___ Information provided

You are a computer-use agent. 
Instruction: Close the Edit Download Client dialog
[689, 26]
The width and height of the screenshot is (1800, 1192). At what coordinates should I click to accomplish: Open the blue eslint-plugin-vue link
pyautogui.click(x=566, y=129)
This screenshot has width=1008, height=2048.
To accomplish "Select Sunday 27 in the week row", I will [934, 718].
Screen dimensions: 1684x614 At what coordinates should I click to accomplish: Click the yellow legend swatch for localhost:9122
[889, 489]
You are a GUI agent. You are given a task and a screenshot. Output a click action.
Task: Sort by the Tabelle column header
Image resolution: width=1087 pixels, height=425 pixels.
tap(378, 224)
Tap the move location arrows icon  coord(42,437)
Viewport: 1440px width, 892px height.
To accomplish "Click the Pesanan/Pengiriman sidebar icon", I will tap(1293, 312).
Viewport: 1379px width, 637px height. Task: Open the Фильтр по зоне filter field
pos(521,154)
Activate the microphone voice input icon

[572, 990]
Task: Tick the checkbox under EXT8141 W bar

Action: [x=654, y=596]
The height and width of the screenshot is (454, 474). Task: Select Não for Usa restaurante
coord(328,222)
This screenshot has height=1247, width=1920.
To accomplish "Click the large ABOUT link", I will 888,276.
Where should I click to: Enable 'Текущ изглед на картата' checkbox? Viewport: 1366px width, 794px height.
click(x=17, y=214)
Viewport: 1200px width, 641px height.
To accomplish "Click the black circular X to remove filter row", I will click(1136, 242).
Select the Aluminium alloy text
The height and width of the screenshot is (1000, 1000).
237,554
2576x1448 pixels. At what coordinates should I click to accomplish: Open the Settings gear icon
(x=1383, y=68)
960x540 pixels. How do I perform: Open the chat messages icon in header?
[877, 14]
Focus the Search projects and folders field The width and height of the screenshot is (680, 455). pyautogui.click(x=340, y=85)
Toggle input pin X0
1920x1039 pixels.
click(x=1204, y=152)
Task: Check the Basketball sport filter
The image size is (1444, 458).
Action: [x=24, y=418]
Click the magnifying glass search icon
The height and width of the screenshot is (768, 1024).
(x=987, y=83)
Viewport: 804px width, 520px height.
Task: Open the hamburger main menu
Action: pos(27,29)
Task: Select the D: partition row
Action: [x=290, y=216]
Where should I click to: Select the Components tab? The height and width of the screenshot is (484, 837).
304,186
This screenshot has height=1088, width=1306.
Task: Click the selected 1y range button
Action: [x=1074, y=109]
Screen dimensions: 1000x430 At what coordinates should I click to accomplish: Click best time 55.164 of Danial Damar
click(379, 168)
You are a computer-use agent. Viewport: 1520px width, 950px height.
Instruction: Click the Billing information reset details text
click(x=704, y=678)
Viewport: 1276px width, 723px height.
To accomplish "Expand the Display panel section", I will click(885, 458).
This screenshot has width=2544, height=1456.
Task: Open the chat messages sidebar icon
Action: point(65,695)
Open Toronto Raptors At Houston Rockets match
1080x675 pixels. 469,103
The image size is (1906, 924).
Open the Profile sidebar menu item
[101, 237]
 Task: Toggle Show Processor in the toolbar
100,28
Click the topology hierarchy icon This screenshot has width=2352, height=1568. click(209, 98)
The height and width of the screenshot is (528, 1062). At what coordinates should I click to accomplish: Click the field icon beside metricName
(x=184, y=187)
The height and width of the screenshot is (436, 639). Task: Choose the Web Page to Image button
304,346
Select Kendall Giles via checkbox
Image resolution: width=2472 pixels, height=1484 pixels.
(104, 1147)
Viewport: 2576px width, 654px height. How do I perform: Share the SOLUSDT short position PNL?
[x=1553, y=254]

______

== Written request ==
Copy the items above word for word.

== Correct result ==
You are a computer-use agent. 
Instruction: Close the Edit Download Client dialog
[689, 26]
The width and height of the screenshot is (1800, 1192). At what coordinates should I click to accomplish: Open the blue eslint-plugin-vue link
pyautogui.click(x=566, y=129)
This screenshot has width=1008, height=2048.
To accomplish "Select Sunday 27 in the week row", I will [934, 718].
Screen dimensions: 1684x614 At what coordinates should I click to accomplish: Click the yellow legend swatch for localhost:9122
[889, 489]
You are a GUI agent. You are given a task and a screenshot. Output a click action.
Task: Sort by the Tabelle column header
Image resolution: width=1087 pixels, height=425 pixels.
tap(378, 224)
Tap the move location arrows icon  coord(42,437)
Viewport: 1440px width, 892px height.
To accomplish "Click the Pesanan/Pengiriman sidebar icon", I will tap(1293, 312).
Viewport: 1379px width, 637px height. Task: Open the Фильтр по зоне filter field
pos(521,154)
Activate the microphone voice input icon

[572, 990]
Task: Tick the checkbox under EXT8141 W bar

Action: [x=654, y=596]
The height and width of the screenshot is (454, 474). Task: Select Não for Usa restaurante
coord(328,222)
This screenshot has height=1247, width=1920.
To accomplish "Click the large ABOUT link", I will 888,276.
Where should I click to: Enable 'Текущ изглед на картата' checkbox? Viewport: 1366px width, 794px height.
click(x=17, y=214)
Viewport: 1200px width, 641px height.
To accomplish "Click the black circular X to remove filter row", I will click(1136, 242).
Select the Aluminium alloy text
The height and width of the screenshot is (1000, 1000).
237,554
2576x1448 pixels. At what coordinates should I click to accomplish: Open the Settings gear icon
(x=1383, y=68)
960x540 pixels. How do I perform: Open the chat messages icon in header?
[877, 14]
Focus the Search projects and folders field The width and height of the screenshot is (680, 455). pyautogui.click(x=340, y=85)
Toggle input pin X0
1920x1039 pixels.
click(x=1204, y=152)
Task: Check the Basketball sport filter
The image size is (1444, 458).
Action: [x=24, y=418]
Click the magnifying glass search icon
The height and width of the screenshot is (768, 1024).
(x=987, y=83)
Viewport: 804px width, 520px height.
Task: Open the hamburger main menu
Action: pos(27,29)
Task: Select the D: partition row
Action: [x=290, y=216]
Where should I click to: Select the Components tab? The height and width of the screenshot is (484, 837).
304,186
This screenshot has height=1088, width=1306.
Task: Click the selected 1y range button
Action: [x=1074, y=109]
Screen dimensions: 1000x430 At what coordinates should I click to accomplish: Click best time 55.164 of Danial Damar
click(379, 168)
You are a computer-use agent. Viewport: 1520px width, 950px height.
Instruction: Click the Billing information reset details text
click(x=704, y=678)
Viewport: 1276px width, 723px height.
To accomplish "Expand the Display panel section", I will click(885, 458).
This screenshot has width=2544, height=1456.
Task: Open the chat messages sidebar icon
Action: point(65,695)
Open Toronto Raptors At Houston Rockets match
1080x675 pixels. 469,103
The image size is (1906, 924).
Open the Profile sidebar menu item
[101, 237]
 Task: Toggle Show Processor in the toolbar
100,28
Click the topology hierarchy icon This screenshot has width=2352, height=1568. click(209, 98)
The height and width of the screenshot is (528, 1062). At what coordinates should I click to accomplish: Click the field icon beside metricName
(x=184, y=187)
The height and width of the screenshot is (436, 639). Task: Choose the Web Page to Image button
304,346
Select Kendall Giles via checkbox
Image resolution: width=2472 pixels, height=1484 pixels.
(104, 1147)
Viewport: 2576px width, 654px height. How do I perform: Share the SOLUSDT short position PNL?
[x=1553, y=254]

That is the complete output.